This week I decided to read Charlotte’s Web. I remembered this book well, but even more I remembered the cartoon of it. I watched it again and again, just as I read the book again. However, I remembered very little of the story, just that there was a pig named Wilbur, a spider named Charlotte and Charlotte wrote words in her web and that it was a very sad book at the end.
Adriana Trigiani found Charlotte’s Web beautiful enough to list in her top ten.
I will admit, that even at 37, I teared up at the end of Charlotte’s Web. This could be a byproduct of hormones, or stress, or tiredness, but I don’t think so. If I had burst into tears, maybe it’d be one of those. Instead I just felt sad a little bit.
E.B. Stuart is the author of Stuart Little, another children’s classic. He also wrote The Trumpet of the Swan. For all three of these books (Charlotte’s Web too) he won awards for. I can see why. Charlotte’s Web is a perfect book for elementary school children, even today when it might seem “old fashioned”.
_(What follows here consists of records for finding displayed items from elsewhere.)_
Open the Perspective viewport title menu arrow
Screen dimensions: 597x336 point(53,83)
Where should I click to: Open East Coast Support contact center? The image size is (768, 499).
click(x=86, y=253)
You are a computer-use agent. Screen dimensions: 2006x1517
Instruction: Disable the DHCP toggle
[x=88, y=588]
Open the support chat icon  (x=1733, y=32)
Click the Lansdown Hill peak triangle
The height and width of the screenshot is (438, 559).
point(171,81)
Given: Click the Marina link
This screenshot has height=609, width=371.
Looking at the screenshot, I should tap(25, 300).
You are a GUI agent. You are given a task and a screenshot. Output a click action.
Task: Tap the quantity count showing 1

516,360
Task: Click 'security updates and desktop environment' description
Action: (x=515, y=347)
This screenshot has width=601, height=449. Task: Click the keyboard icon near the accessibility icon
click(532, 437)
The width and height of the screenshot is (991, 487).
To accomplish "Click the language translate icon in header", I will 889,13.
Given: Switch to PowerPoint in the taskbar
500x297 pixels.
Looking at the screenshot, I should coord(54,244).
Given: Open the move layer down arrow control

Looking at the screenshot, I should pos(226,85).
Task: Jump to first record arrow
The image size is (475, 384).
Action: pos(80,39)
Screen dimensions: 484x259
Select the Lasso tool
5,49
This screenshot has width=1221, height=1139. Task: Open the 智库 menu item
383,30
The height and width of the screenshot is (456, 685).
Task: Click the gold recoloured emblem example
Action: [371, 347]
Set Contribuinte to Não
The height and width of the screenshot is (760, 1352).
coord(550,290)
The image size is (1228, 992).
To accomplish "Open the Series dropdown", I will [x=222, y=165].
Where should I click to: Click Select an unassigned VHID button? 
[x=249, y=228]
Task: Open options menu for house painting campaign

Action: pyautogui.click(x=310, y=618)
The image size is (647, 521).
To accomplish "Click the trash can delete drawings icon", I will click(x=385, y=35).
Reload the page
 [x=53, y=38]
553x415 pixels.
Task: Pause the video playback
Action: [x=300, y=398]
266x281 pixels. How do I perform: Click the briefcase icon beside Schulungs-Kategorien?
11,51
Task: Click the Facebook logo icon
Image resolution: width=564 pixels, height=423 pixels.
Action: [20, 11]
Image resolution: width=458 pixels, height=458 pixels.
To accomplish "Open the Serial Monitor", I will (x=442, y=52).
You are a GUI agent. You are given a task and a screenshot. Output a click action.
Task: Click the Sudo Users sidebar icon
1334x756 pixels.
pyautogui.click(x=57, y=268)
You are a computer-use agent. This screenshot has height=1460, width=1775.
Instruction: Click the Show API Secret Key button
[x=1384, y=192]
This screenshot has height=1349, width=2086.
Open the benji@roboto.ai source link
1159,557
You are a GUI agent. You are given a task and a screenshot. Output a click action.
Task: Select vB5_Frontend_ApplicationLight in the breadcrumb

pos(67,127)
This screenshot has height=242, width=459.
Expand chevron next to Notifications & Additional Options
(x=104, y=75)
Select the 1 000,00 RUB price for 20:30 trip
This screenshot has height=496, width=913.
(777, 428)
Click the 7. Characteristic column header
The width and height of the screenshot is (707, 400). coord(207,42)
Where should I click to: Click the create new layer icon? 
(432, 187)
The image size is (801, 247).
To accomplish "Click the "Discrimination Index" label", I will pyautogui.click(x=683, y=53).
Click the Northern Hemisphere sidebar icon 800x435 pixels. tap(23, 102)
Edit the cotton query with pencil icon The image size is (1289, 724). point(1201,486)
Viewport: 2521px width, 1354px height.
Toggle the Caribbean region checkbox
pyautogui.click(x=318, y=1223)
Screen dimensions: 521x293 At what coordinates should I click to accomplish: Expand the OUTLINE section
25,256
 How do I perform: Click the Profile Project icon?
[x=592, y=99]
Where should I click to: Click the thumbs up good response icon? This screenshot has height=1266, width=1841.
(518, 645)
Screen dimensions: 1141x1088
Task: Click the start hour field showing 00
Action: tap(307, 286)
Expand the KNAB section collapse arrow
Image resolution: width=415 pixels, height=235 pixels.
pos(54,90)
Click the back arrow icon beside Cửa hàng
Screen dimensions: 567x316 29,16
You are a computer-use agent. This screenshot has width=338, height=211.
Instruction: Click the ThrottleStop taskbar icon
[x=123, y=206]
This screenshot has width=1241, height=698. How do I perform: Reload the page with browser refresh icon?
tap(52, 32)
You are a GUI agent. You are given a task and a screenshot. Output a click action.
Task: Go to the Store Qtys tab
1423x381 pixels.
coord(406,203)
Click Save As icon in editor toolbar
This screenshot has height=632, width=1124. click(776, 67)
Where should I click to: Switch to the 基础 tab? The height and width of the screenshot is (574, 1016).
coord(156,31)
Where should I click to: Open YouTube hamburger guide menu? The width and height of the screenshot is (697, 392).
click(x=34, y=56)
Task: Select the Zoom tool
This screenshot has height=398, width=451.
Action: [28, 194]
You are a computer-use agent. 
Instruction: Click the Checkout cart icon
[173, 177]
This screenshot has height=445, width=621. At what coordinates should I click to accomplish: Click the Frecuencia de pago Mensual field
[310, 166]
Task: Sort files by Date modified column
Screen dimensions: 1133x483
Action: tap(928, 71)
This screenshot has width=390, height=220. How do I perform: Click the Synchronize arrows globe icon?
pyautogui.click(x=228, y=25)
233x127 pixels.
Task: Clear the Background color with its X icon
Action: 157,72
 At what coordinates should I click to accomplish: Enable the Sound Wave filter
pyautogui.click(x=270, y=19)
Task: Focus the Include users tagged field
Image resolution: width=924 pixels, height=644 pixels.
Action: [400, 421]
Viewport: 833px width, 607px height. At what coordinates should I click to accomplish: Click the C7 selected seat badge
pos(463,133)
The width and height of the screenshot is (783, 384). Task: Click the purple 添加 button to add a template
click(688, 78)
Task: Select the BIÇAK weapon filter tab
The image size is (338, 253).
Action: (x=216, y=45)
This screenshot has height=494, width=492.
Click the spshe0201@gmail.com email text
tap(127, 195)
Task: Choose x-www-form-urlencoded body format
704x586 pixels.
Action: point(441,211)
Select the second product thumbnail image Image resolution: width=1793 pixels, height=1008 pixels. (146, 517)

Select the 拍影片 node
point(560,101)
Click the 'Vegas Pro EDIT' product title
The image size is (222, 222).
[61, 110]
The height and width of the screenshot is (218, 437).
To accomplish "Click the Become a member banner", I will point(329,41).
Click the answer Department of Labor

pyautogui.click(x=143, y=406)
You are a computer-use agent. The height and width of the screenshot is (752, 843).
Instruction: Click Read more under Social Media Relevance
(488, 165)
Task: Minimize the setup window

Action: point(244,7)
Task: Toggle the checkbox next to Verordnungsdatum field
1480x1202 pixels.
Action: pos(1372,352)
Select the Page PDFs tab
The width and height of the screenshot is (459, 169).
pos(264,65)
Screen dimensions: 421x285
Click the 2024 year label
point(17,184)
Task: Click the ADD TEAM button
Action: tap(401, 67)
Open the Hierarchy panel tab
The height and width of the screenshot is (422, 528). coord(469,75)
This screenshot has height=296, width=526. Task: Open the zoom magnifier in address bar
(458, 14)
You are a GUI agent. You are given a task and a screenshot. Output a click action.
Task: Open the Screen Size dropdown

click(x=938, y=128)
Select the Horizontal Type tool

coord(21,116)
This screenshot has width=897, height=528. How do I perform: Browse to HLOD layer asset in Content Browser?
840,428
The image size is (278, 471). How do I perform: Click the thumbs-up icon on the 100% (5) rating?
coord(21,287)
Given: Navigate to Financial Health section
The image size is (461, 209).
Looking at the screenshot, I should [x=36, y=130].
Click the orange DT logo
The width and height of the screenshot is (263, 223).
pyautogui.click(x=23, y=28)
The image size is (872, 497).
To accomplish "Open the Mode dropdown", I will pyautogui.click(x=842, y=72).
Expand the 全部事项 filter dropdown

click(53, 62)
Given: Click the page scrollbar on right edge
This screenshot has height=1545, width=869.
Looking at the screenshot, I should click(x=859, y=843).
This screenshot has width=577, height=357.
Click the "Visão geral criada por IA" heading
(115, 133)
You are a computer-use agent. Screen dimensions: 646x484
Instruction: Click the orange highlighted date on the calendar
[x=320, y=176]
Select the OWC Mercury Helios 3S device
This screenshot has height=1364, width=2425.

It has talking animals, children are fascinated with the realm of imagination. Children (or at least I did, and it seems when my daughter is playing, she is too) are convinced that just beyond their perception things are happening. Amelia spent 3 hours on St. Patrick’s Day with a good friend, hunting leprechauns. The friend’s older brothers helped leave leprechaun evidence around the house. Their mom said “I never thought they’d spend that much time doing it!”. Her friend is 8, the same age as the little girl who rescues Wilbur from death as the runt of the litter.
There is an educational component that is skillfully hidden in the story. Charlotte (the spider) tells Wilbur the names of the different parts of her legs and about her spinnaret and how she weaves her web. Later in the story, her children explain how the spiders scatter so that they’re not all in the same area fighting over food. The goose talks about how she hatches her eggs. Wilbur, of course, shows the habits a pig would have. The seasons are discussed. Charlotte uses bigger words such as salutations and magnum opus
“Plaything? I should say not. It is my egg sac, my magnum opus”.
And E.B. Stuart then uses Wilbur to question what the word means so that a child can get the meaning without feeling condescended to by the author.
“I don’t know what a magnum opus is” said Wilbur.
“That’s Latin. It means great work. This egg sac is my great work. The finest thing I have ever made”.
There are countless other examples from almost everything Charlotte says.
Charlotte’s Web also allows children to experience death in a safe manner. And in a not too obvious way. Children can be turned off if something is talking down to them. E.B. White weaves these lessons into a compelling, interesting tale. His story tells the natural cycle of life. It shows how things can change, not just with the seasons but with the years.
This story transcends gender and possibly ethnic origin (not being anything other than a mutt of Caucasian background, I can’t guarantee it). There is very little “girl” or “boy” components to this story. And today, with society mostly removed from the small family farm society that existed just a few decades ago, it makes it a bit more universal. I believe that’s because, much like Little House on the Prairie or other texts like that, it’s more a historical lesson now than a contemporary tale. But Charlotte’s Web is definitely contemporary in emotions and feelings.
I honestly can’t wait to read this story to Amelia.